Campbell fought on as the engine room took on water. The crew brought to bear their searchlights and heavy weapons on U-606 and fought the Nazi predator on the surface. An all-black gun crew manning Campbell’s three-inch battery, under gun captain Louis Etheridge, focused their fire on the submarine’s deck and conning tower. The gun crewmembers were later recognized for their heroism and Etheridge became the service’s first African-American Bronze Star Medal recipient.

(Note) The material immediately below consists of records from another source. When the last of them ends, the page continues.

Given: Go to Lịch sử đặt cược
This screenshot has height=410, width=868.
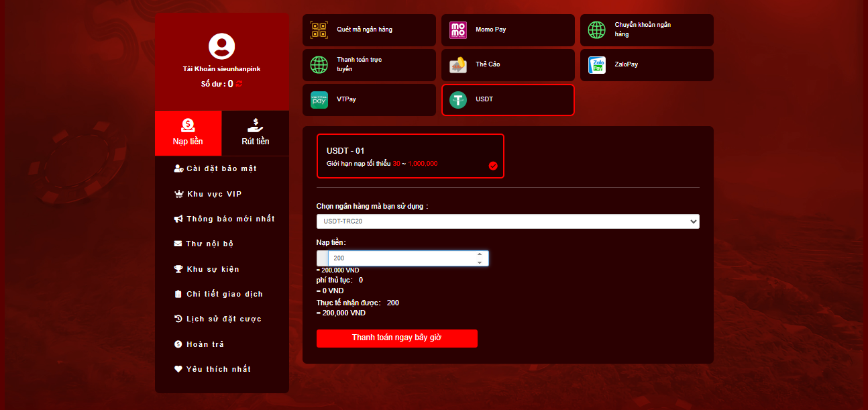Looking at the screenshot, I should [x=223, y=319].
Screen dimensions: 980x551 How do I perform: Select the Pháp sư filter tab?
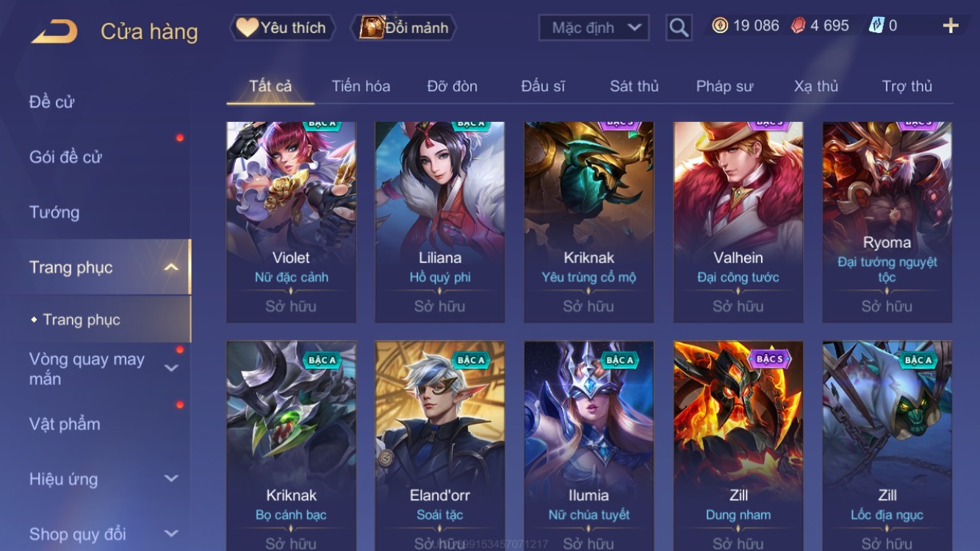point(724,87)
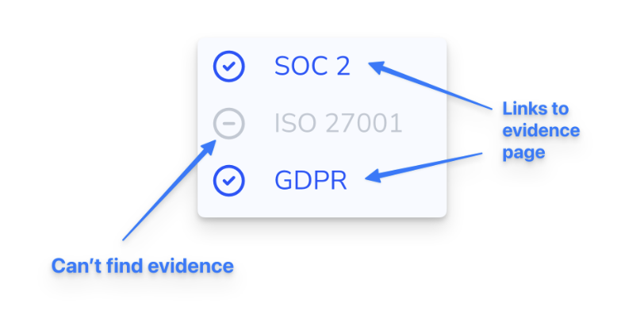Click the GDPR checkmark circle icon
644x311 pixels.
228,180
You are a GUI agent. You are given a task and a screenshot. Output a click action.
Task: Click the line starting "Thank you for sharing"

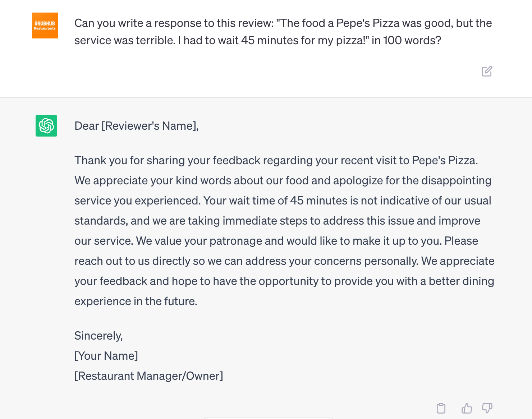(276, 160)
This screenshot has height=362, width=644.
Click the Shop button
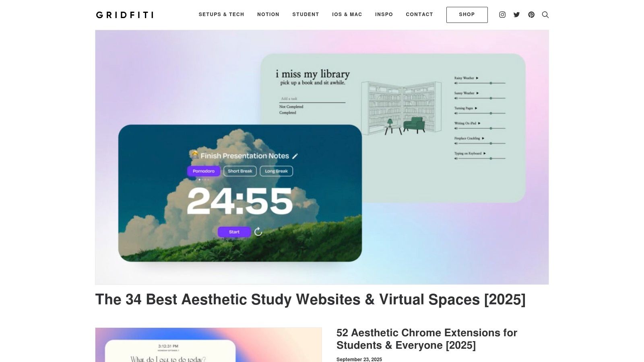pos(467,14)
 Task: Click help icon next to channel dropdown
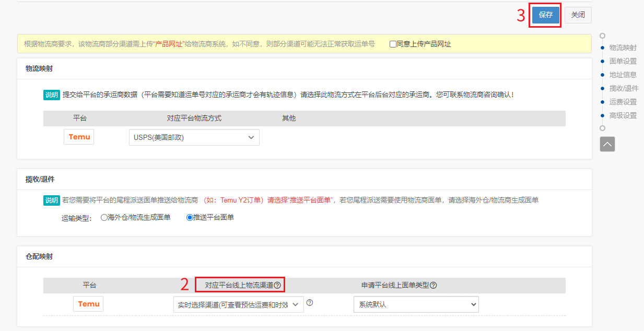[310, 303]
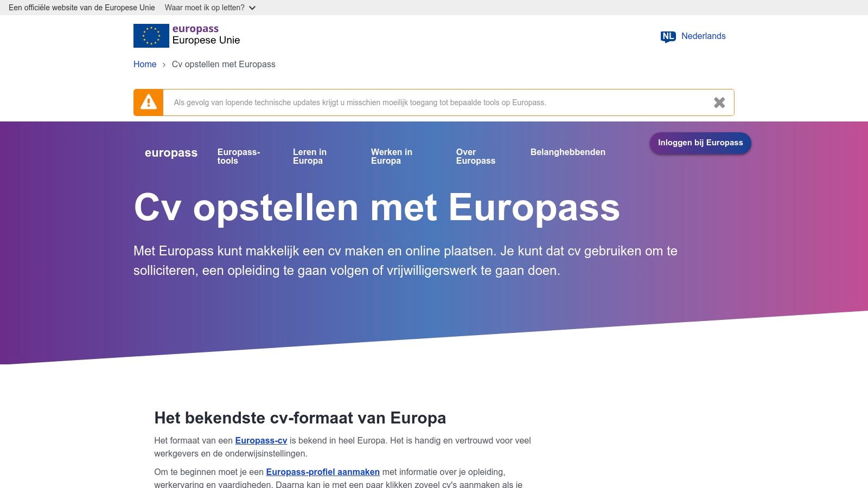
Task: Click the europass Europese Unie header logo text
Action: point(206,35)
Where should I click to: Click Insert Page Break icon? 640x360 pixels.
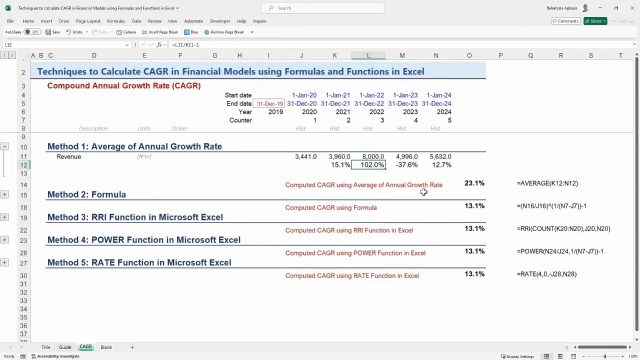[x=144, y=32]
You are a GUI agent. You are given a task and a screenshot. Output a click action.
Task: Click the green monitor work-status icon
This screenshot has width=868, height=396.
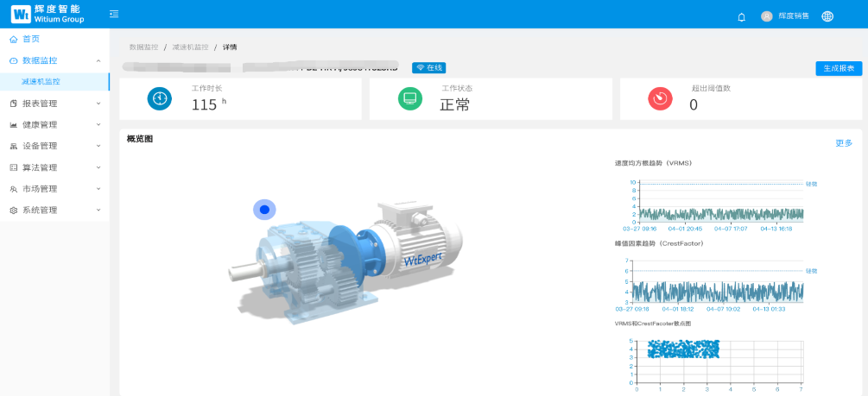pyautogui.click(x=410, y=99)
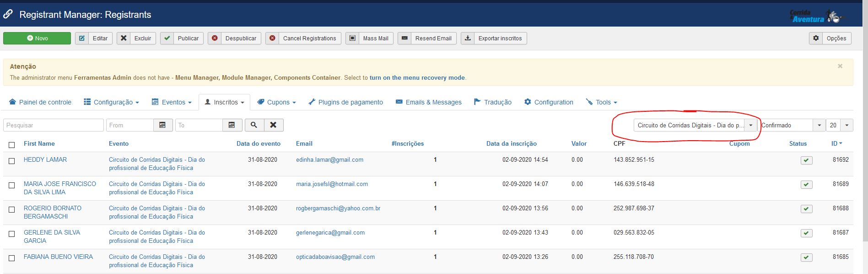Open Opções settings gear button

click(x=830, y=38)
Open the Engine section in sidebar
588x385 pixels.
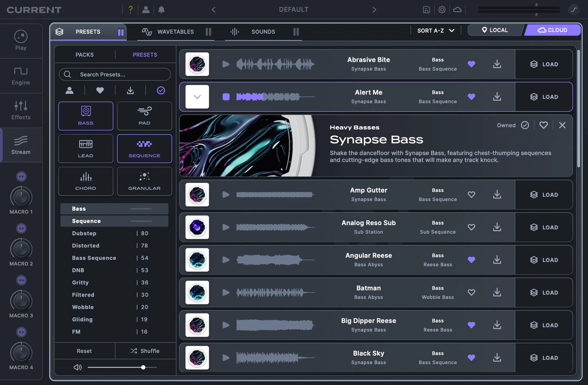pos(21,76)
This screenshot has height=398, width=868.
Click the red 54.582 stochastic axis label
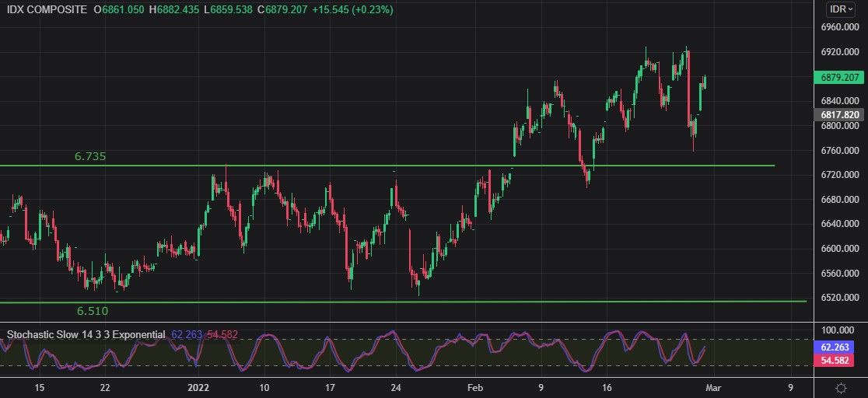coord(840,361)
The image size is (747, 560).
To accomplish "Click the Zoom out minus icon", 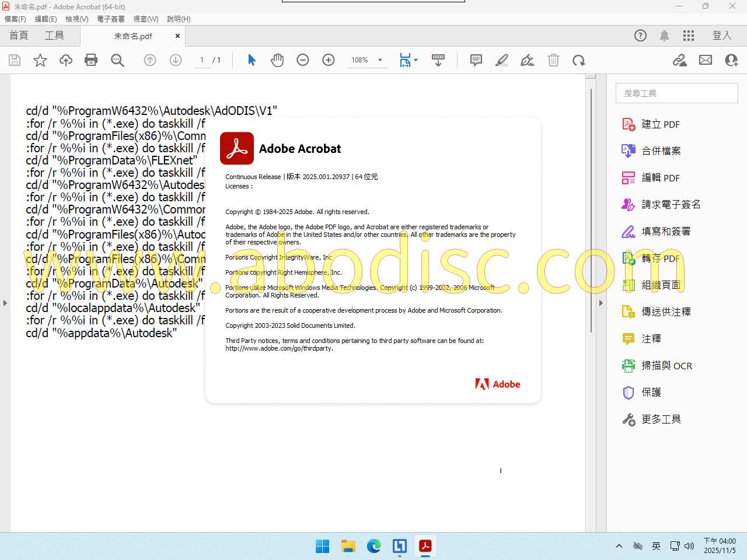I will 302,60.
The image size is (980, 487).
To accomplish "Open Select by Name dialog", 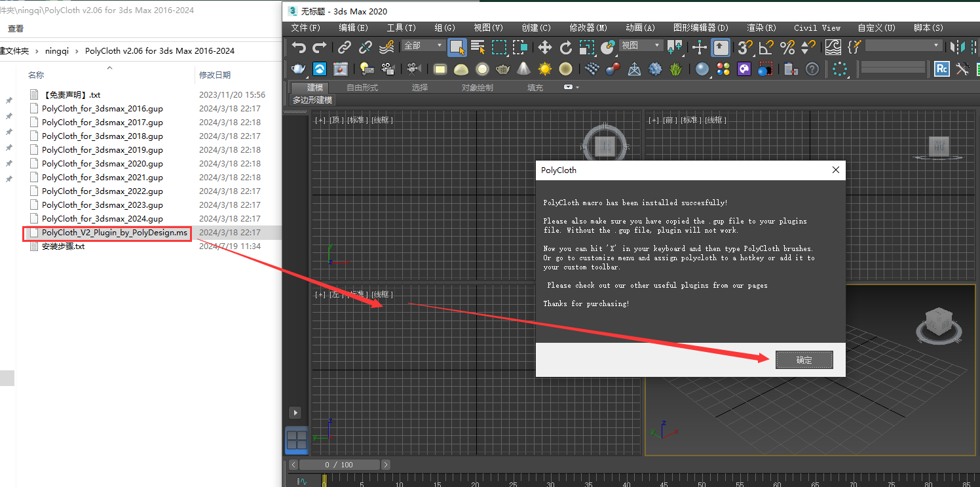I will pos(477,47).
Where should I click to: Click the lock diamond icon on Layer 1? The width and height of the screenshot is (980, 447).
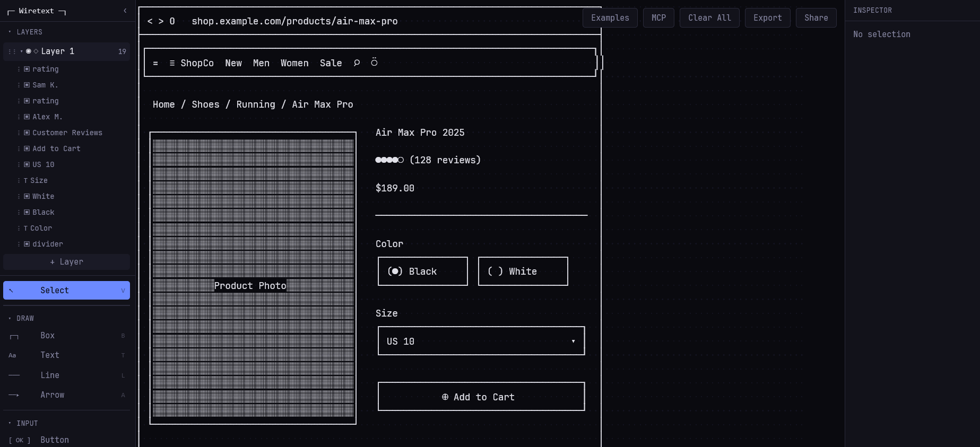point(36,51)
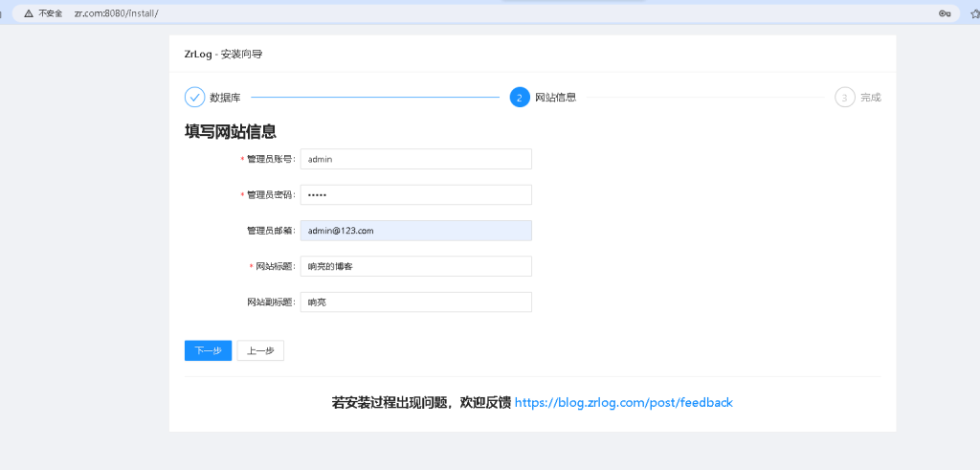Open the saved passwords key icon
This screenshot has height=470, width=980.
tap(944, 13)
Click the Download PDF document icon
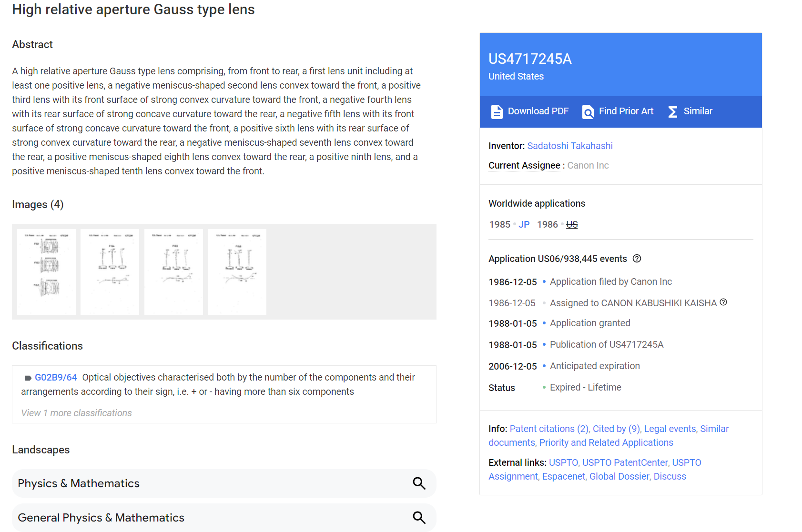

While Coast Guard Cutter Campbell’s gun crews dueled with Nazi-manned U-606, the rest of the crew raced against time as the engine room filled with salt water. The water finally reached Campbell’s electrical system shorting the circuits and dowsing the searchlights. Luckily, the U-boat had been rendered defenseless at the same time the cutter lost power. The U-boat commander ordered U-606 abandoned and Campbell’s guns ceased fire. The disabled cutter lowered its boats and rescued five of the Nazi submariners.
After the battle, Campbell’s crew continued to fight only this time it was for the very survival of their cutter. Cmdr. James Hirshfield believed he could lose his ship, so after offloading his prisoners he transferred to another ship the 50 rescued merchant mariners and all non-essential crewmembers. The cutter sat powerless in the open ocean while the convoy pressed on to its destination. Meanwhile, a skeleton crew jury-rigged a patch they placed over the gash in Campbell’s hull stemming the flow of water into the engine room. Finally, after wallowing in the North Atlantic for four days, the cutter received a tow to St. John’s, Newfoundland. For his actions during and after the Battle of Convoy ON-166, Hirshfield was awarded the Navy Cross Medal, one of only a handful awarded to Coast Guardsmen during the war. He later became a vice admiral and two-term assistant commandant of the Coast Guard.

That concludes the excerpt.